Empresas mineras, en la primera línea de la nueva conquista en México

Por Redacción Reversos

La minería a cielo abierto en México ha causado una severa degradación de la naturaleza, además de trastocar el entramado social y la convivencia en las comunidades originarias dueñas del territorio donde se extraen los minerales, aseguró la doctora Aleida Azamar Alonso, profesora de la Universidad Autónoma Metropolitana (UAM).

Durante la presentación de su libro, Minería en América Latina y México, problemas y consecuencias, advirtió que esta rama de la industria utiliza el agua y la madera, entre otros recursos naturales, además de contaminar ríos y mantos acuíferos.

Para la investigadora del Departamento de Producción Económica de la Unidad Xochimilco dicha actividad se fortalece gracias a la miseria y no ha sido casualidad que se desarrolle donde la pobreza y la marginación son una constante, justificándose en una legislación que promueve el acaparamiento económico y el despojo antes que el bienestar social.

La Ley Minera del país permite otorgar concesiones por 50 años y renovarlas por medio siglo más, mediante permisos que pueden transferirse de una empresa a otra, al margen del Estado.

En la Casa Rafael Galván de la UAM, en el Encuentro de Pensamiento y Praxis: El derecho en la reconfiguración del capital, el doctor Carlos Rodríguez Wallenius, también profesor de la Unidad Xochimilco, comentó que la obra aborda una visión crítica sobre la minería en México y América Latina, al establecer que existen mecanismos recurrentes para permitir la expoliación y al despojo de los recursos naturales.

A lo largo del texto se observa que pueblos y comunidades de México están en resistencia contra los saqueos, lo que ha resultado en una construcción histórica que comparten varias naciones de la región.

“La doctora Azamar trae a la discusión los procesos de explotación minera en el hemisferio en pleno siglo XXI” y analiza los mecanismos legales establecidos para facilitar a grandes capitales el aprovechamiento de los recursos mineros.

Aun conociendo los riesgos de esta práctica intensiva, se fomenta y protege, a pesar del escaso beneficio que aporta al desarrollo económico, sentenció la investigadora en economía internacional y desarrollo.

Desde la década de 1970, en Chile, luego del golpe militar de Augusto Pinochet, se iniciaron cambios a las leyes y códigos mineros para promover y facilitar la inversión extranjera en esta rama; las reformas se fueron generalizando hasta llegar a la normatividad que rige en ese país, la cual es coincidente en México, Perú, Argentina, Brasil e incluso en parte de América central.

En el libro, publicado por la UAM, se analizan las similitudes de los códigos mineros de los países de América Latina en el contexto de las políticas dictadas por el Consenso de Washington, que coadyuvaron a la actividad en esa rama y modificaciones a las leyes laborales que propiciaron la instalación de compañías del sector en la región.

Azamar Alonso explicó que de los más de mil proyectos mineros en México 65 por ciento de la inversión es de capital canadiense, así como que estas corporaciones contribuyen sólo con el 0.35 por ciento de los impuestos que recibe el gobierno.
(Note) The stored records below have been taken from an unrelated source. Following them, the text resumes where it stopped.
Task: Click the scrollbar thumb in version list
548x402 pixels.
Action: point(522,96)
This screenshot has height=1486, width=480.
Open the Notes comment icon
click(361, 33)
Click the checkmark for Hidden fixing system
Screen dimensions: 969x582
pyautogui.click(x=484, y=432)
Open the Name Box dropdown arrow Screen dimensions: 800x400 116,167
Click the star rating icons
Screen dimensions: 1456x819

A nivel nacional, la minería genera escasamente 300 mil empleos, con lo que el argumento de que crea una gran cantidad de puestos de trabajo es un engaño.
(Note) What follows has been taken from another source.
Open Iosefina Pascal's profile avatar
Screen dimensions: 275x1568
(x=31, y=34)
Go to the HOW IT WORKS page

La doctora Azamar Alonso contrasta lo que ha hecho la Unión Europea en la cuestión minera respecto de los países que integran el Tratado de Libre Comercio (TLC). En Europa se formó una vinculación económica con base en el acuerdo del carbón y se intenta crecer mediante ella.
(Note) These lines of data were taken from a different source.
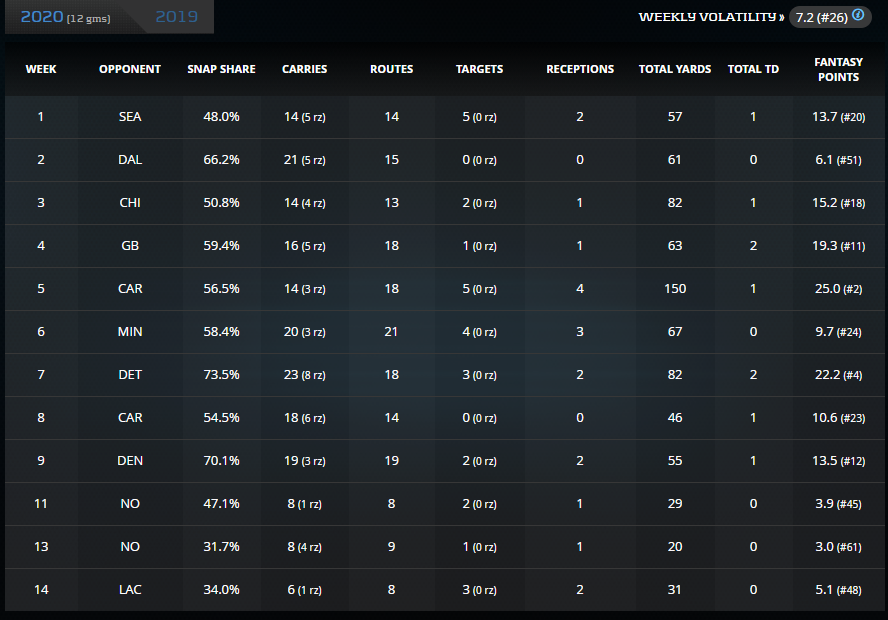Screen dimensions: 888x620
Task: Select the 25.0 (#2) fantasy points cell
Action: coord(838,289)
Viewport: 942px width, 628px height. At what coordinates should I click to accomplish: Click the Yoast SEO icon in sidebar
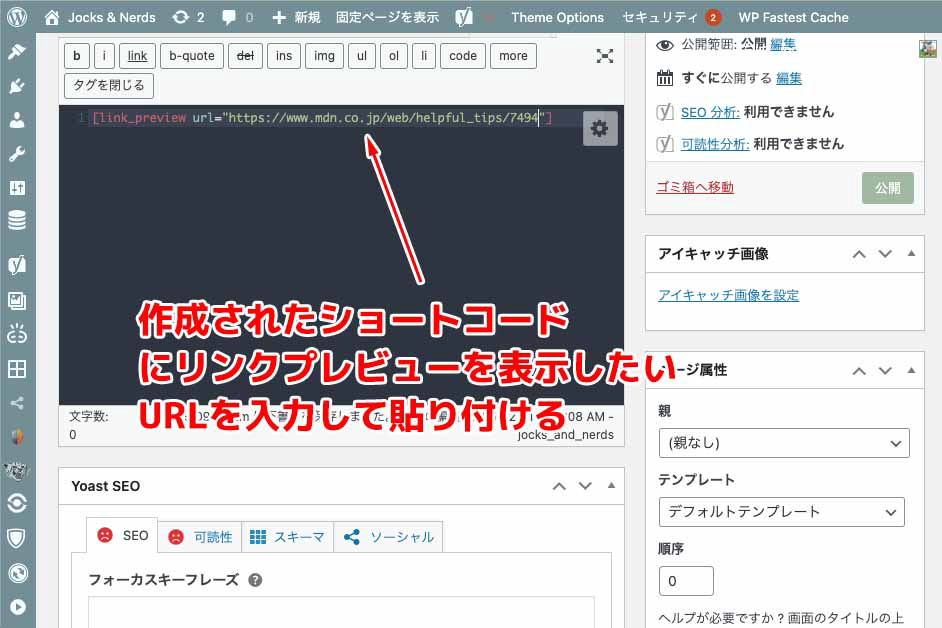(16, 265)
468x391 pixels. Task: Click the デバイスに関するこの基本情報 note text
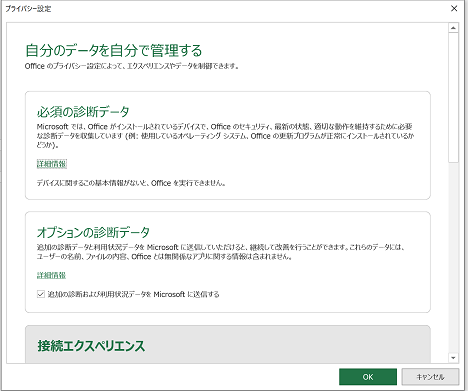(131, 183)
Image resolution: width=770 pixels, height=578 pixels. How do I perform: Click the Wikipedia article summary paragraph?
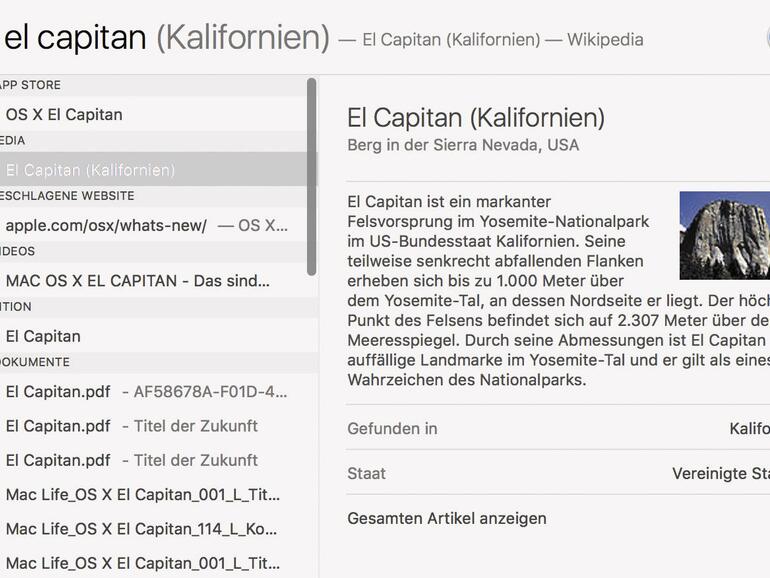pos(500,300)

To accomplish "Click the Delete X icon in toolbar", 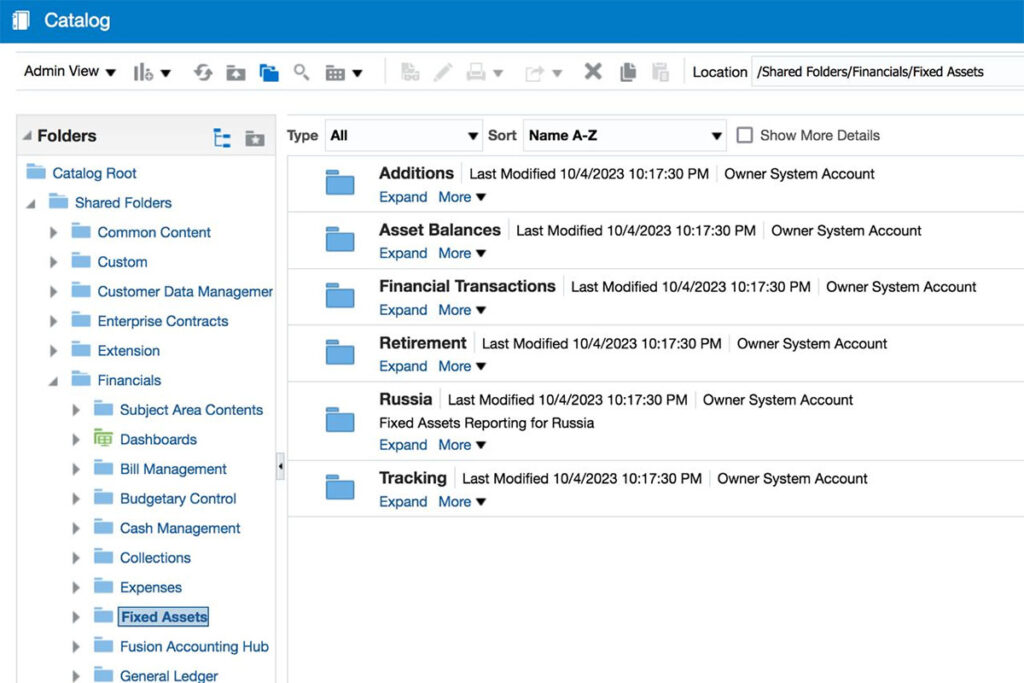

Como sus normas ambientales son más rigurosas estas naciones extraen los recursos minerales de países de América Latina y África, con lo que se libran de pagar los costos ambientales en sus territorios. En tanto, en Norteamérica los riesgos sociales y al entorno se han concentrado en México.

La autora destaca que con el Pacto por México, acordado entre los principales partidos políticos al inicio del sexenio de Enrique Peña Nieto, se flexibilizaron las normas para facilitar la inversión privada –tanto nacional como foránea–, lo que ha ocasionado una mayor extracción en el país predominantemente de corporativos extranjeros al no existir ya el impedimento que antes protegía que al menos 51 por ciento de la inversión tenía que ser de origen nacional.

La doctora Azamar Alonso estudia los impactos ambiental y social de la minería en los estados de Zacatecas y Baja California Sur, en áreas naturales protegidas y una reserva de la biosfera.

“La minería se desarrolla, principalmente, en zonas alejadas de la capital del país, lo que facilita y da lugar a situaciones de abuso contra las comunidades que han sido marginadas desde hace muchos años, como los pueblos indígenas”, concluyó.